= Aage Søgaard =

Norwegian politician

Aage William Søgaard (29 December 1933 – 4 May 2010) was a Norwegian trade unionist and politician for the Labour Party.

==Career==
He was born in Nes Municipality as a son of Martin Søgård (1898–1969) and dressmaker Ellen Myhre (1907–1963). He had modest education, and worked as a repair man at the factory Hedmark Tørrmelk in Brumunddal from 1955 to 1966. In his local branch (#98) of the union Norwegian Union of Food, Beverage and Allied Workers, he was the treasurer from 1957 to 1964 and chairman from 1964 to 1967. From 1966 to 1982 he worked full-time as secretary of the Norwegian Confederation of Trade Unions in Hedmark county. He then worked in high positions in Arbeidernes Opplysningsforbund from 1982 to 1999.

He was a member of the municipal council of Ringsaker Municipality from 1963 to 1967. He served as a deputy representative to the Parliament of Norway from Hedmark during the term 1969–1973. From 1971 to 1972 he met as a regular representative, filling the seat of Odvar Nordli who was a member of Bratteli's First Cabinet. Søgaard was a member and secretary of the Protocol Committee.

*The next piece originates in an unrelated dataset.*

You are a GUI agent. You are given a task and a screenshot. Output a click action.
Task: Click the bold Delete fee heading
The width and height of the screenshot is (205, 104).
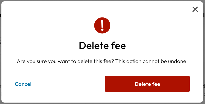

He was a member of the municipal school board from 1967 to 1971 and the county school board from 1973 to 1977. He was a member of the regional board of the Norwegian Labour Inspection Authority from 1981 to 1983, and in Norwegian People's Aid he was a member of the regional board from 1967 to 1981 (chairman since 1971), and deputy chairman nationwide from 1979 to 1983. He was a supervisory council member of the Norwegian Confederation of Trade Unions from 1967 to 1981, and a board member of the folk high school Arbeiderbevegelsens Folkehøgskole from 1967 to 1997. In sports he was the chairman of Brumunddal IL's speed skating section from 1971 to 1975 and of the curling club Brumunddal CK from 1978 to 1981.